I am not saying that restrictions on rental of properties are invalid per se. What I am saying is that any rental restrictions have to apply uniformly to all property units. Rental restrictions that apply in fact to some property units and not others are not uniform regardless of how they occur.

Think about it. Suppose the owners approve an amendment by less that unanimous vote that the number of rentals cannot exceed some percentage of the number of units. Which property units are eligible to rent? Which are not?

As I remember, there is some case law on the 55 year age restriction. Such a restriction could certainly pass muster as being uniform. There might be a question about age discrimination.

In my owners association, there are no restrictions on long-term rentals. All property units are granted a revocable license for short-term rentals with conditions to be met. The Association has the authority to rescind the license on a case-by-case basis if those conditions are not met. The same type of revocable license could be used for long-term rentals with conditions to be met. The conditions can ensure that the property is maintain according to prescribed standards.

RobertR1 (South Carolina)
Posts: 5,164
Posted:
Don,
In my dotage i sometimes find things are going to fast for me. I know there must be an answer to this, but it escapes me.
r
If you say rentals restriction must apply uniformly and your Board has decreed that there are no restrictions on rentals for long term, how is that uniformly if some one wants to rent short term, and you apply different conditions. And what is short term and long have to do with anything other than the preferences that were set at some point in time by people that probably don't live there anymore. If you allow all units to rent long term, what happens to the FHA requirements. Doesn't the requirements of the new FHA restrictions estblish the legality of rental restrictions, because if you are going to allow rentals and don't control them to below a certain level, then the whole complex is disqualified from participaqting in the FHA program. What are you all doing about the FHA law.
DonN (Michigan)
Posts: 357
Posted:
RobertR1

The CCRs are not required to conform to FHA regulations.
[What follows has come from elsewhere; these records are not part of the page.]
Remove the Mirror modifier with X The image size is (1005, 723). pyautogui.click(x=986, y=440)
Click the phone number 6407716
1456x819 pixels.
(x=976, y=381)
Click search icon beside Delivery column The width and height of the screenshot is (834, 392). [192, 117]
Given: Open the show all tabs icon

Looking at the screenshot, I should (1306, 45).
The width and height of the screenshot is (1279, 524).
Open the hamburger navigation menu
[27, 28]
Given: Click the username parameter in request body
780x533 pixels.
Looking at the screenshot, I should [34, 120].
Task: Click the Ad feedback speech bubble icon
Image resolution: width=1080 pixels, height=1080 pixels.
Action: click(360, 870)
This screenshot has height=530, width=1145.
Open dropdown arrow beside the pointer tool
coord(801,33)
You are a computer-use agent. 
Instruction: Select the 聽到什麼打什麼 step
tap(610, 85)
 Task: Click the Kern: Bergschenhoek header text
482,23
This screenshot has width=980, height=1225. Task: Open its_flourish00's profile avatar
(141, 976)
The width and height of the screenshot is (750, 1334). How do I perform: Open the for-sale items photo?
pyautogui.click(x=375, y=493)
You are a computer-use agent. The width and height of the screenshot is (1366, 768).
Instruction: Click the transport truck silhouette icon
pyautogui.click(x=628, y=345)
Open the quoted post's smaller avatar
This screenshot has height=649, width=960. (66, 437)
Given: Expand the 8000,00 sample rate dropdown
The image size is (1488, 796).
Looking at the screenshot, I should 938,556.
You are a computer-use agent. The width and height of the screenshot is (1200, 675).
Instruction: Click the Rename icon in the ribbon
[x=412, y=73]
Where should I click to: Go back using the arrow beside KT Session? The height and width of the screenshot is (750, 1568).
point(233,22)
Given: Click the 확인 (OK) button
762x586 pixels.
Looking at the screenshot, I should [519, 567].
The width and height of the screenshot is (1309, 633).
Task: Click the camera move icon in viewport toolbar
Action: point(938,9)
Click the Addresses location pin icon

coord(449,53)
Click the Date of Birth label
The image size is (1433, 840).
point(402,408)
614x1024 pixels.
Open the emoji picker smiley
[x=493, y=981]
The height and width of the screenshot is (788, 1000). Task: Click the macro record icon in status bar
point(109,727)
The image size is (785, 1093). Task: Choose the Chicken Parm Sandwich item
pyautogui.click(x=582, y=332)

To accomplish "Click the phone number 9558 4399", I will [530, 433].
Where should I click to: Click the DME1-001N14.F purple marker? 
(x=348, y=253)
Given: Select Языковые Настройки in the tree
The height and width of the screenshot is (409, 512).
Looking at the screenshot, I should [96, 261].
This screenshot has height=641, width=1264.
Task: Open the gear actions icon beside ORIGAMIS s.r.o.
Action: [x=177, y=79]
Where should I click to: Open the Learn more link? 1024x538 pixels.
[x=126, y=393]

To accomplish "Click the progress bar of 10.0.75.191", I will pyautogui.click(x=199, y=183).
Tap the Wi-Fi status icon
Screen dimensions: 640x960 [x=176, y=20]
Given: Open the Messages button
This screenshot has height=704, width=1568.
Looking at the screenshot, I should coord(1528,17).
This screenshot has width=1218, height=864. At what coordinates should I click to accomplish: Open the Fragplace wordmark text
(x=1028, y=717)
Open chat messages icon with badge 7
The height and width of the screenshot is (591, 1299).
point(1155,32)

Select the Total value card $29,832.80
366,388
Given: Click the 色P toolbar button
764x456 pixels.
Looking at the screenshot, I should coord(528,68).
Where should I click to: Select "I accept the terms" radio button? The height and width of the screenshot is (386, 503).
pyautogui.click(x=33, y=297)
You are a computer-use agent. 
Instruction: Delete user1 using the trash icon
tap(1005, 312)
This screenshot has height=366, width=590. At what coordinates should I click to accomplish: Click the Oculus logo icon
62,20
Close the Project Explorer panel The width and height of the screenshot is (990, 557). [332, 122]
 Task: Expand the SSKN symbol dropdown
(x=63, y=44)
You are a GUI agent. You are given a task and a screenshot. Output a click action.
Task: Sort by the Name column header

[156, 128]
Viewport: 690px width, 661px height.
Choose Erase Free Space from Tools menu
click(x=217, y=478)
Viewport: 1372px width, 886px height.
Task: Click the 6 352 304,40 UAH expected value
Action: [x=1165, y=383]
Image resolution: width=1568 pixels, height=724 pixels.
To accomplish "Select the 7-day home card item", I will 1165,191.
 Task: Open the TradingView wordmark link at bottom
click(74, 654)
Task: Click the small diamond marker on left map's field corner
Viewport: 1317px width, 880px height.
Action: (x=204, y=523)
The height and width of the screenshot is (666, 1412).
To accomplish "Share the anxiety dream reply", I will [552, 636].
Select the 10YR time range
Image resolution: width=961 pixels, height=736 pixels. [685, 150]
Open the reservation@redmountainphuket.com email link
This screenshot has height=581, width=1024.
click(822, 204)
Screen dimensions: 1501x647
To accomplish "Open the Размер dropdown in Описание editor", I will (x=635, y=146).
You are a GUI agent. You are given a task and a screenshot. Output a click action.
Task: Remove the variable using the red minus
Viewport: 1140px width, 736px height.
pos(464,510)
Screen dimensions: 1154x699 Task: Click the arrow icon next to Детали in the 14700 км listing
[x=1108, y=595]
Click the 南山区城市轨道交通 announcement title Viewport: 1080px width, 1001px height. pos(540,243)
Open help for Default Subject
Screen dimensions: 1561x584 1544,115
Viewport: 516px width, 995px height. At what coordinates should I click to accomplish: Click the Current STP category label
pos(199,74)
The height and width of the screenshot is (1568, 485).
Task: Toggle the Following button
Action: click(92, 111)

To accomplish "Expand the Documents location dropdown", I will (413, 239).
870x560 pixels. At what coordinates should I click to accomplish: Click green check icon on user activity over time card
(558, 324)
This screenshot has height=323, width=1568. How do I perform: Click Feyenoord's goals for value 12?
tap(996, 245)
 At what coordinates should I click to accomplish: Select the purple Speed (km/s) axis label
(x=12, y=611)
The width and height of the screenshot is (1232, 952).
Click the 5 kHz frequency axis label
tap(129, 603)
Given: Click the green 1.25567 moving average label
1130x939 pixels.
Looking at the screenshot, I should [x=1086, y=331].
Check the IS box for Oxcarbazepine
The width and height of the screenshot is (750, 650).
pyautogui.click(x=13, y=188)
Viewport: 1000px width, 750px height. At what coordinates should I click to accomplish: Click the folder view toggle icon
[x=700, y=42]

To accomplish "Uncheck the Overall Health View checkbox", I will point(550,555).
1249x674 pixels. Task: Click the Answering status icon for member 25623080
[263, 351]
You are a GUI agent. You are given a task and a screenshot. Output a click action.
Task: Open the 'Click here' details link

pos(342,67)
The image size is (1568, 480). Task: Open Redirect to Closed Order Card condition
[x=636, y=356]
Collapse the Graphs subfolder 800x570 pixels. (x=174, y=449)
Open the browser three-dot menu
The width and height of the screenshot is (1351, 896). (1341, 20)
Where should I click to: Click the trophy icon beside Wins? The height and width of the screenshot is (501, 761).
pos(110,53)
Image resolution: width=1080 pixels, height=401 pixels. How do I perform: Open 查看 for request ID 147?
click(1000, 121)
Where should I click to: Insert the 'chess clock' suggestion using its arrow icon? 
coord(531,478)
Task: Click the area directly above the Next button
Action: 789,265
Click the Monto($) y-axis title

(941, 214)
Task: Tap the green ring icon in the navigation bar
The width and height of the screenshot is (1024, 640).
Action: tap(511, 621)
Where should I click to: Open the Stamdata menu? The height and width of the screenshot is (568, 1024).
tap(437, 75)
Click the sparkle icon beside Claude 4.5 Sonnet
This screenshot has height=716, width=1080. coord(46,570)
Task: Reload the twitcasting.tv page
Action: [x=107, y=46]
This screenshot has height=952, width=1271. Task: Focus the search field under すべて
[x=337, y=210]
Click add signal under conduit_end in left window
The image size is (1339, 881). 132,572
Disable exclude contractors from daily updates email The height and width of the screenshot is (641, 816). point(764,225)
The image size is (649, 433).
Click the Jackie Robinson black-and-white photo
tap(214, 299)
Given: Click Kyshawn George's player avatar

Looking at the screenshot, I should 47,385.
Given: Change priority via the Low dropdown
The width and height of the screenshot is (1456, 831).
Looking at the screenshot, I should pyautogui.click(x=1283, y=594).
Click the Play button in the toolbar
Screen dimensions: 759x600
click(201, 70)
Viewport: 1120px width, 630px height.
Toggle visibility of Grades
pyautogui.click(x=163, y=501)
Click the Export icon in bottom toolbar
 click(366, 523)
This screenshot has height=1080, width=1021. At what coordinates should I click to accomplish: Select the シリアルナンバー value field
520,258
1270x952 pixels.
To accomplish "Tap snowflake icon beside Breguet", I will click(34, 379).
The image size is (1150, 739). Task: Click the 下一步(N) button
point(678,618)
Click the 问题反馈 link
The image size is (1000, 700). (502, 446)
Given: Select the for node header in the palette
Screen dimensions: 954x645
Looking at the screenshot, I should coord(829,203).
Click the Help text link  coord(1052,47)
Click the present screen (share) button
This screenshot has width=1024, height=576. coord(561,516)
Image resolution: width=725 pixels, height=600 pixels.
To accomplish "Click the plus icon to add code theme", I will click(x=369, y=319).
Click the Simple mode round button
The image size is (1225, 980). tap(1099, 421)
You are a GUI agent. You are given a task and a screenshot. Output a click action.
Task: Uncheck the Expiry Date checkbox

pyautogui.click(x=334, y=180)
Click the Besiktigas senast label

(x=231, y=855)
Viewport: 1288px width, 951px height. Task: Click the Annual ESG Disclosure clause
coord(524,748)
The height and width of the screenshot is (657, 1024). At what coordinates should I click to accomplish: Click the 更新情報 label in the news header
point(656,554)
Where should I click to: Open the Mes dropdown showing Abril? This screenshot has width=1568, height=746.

Suppose you and I live in the same CID. You apply for a FHA loan. Would that mean that I am bound by the FHA requirements when I am not a signatory to your loan?

It will be interesting if someone makes these arguments in a claim that the FHA loan requirements are discriminatory.

RobertR1 (South Carolina)
Posts: 5,164
Posted:
Don: Your....The CCRs are not required to conform to FHA regulations.
See (((((((( )))))))))) (((((Nor can the CCR's be constructed to disallow anyone's participation in a Federal Program,,,,I expect))))))))

Suppose you and I live in the same CID. You apply for a FHA loan. Would that mean that I am bound by the FHA requirements when I am not a signatory to your loan? (((((((Do you mean if I want to refinance? If my application was for the unit I live in it would have to be a re-finance or I suppose if your mortgage was paid off, could you apply for a new mortgage loan. Now that's an interesting question. I agree it does not mean you are bound by any financial arrangements I make to buy my property. I also expect you can not make any agreement that would prevent me qualifying for an FHA Loan or any other.))))))))))

It will be interesting if someone makes these arguments in a claim that the FHA loan requirements are discriminatory.
((((((((((As you know Don, all this regulatory stuff is like throwing a stone in a lake, it's makes a big splash and the water gets roiled where the stone hit, then the ripples start spreading out and go on until there is no more water.)))))))))))

Thanks for your interest and replies.......always insightful.